Early Heat Wave Breaking Records in Northeast US Cities
Global warming amplifies the intensity, duration and frequency of extreme heat events. The climate has shifted significantly, leading to more heat records in every season. These events occur on multiple time scales, from a single day or week, to months or entire seasons. The more extreme the heat wave, the more likely the event can be attributed to global warming. The number of local record-breaking average monthly temperature extremes worldwide is now on average five times larger than expected in a climate with no long-term warming. 85 percent of recent record-hot days globally have been attributed to climate change. The impact of climate change on "moderate" heat waves (i.e. 1-in-3 year events) is also dramatic, with a 75 percent share of such heat events now attributed to climate change.

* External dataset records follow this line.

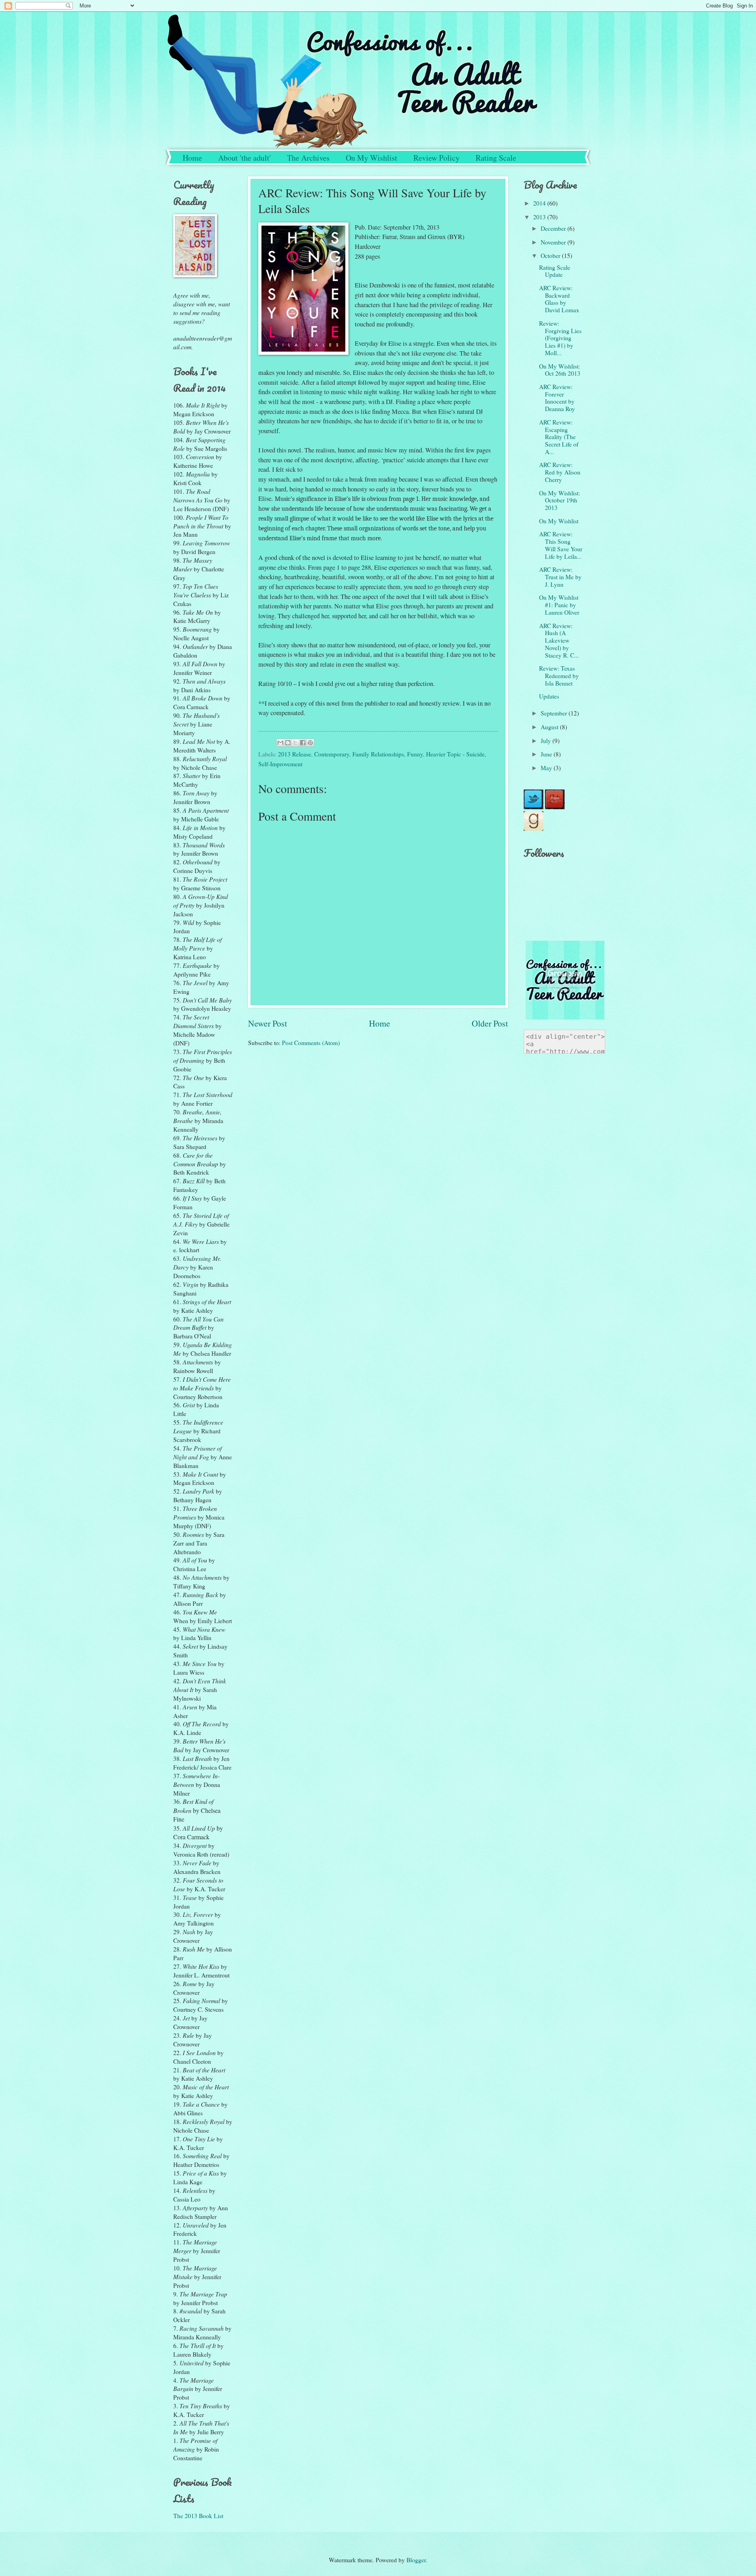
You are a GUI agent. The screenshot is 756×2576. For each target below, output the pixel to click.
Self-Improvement (280, 764)
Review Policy (436, 157)
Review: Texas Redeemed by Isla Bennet (559, 675)
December (554, 228)
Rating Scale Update (554, 271)
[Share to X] (295, 743)
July (546, 740)
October (551, 255)
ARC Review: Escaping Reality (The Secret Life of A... (558, 437)
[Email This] (280, 743)
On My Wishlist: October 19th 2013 (559, 500)
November (554, 242)
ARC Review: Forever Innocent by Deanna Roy (557, 397)
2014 (540, 203)
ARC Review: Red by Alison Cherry (559, 472)
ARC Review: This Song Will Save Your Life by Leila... (560, 545)
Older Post (490, 1023)
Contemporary (331, 754)
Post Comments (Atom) (311, 1042)
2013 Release (294, 754)
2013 (540, 217)
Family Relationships (378, 754)
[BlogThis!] (288, 743)
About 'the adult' (244, 157)
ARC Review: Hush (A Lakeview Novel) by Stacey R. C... (559, 640)
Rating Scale (496, 157)
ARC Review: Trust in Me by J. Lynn (560, 576)
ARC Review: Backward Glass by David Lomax (559, 299)
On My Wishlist (371, 157)
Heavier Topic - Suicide (455, 754)
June (547, 754)
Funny (415, 754)
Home (192, 157)
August (550, 727)
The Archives (308, 157)
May (547, 768)
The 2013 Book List (198, 2515)
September (555, 713)
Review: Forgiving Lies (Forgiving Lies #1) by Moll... (560, 338)
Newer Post (267, 1023)
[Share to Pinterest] (310, 743)
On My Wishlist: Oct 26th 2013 (559, 370)
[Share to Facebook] (303, 743)
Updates (549, 696)
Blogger (416, 2560)
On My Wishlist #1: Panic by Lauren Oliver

Heat records were burning up Thursday in cities in the Northeast as the region gets a summer preview.
The mercury reached 92 degrees in Boston shortly after noon Thursday, breaking the old record of 91 degrees for May 18 set in 1936, according to the National Weather Service.
The 81-year-old record for the day of 90 degrees also fell in New York City, where it was still 91 degrees in Central Park shortly before 4 p.m.
It was the second straight day of midsummer-like conditions in the Northeast, though forecasters said a cooling trend would move in Friday and return the region to more seasonable conditions.
Other places where records fell included Hartford, Connecticut, where temperatures reached 94 degrees, and in Providence, Rhode Island, where it hit 93.
In Maine, where records also fell throughout the state, the Department of Environmental Protection issued an air-quality alert through 11 p.m. Thursday.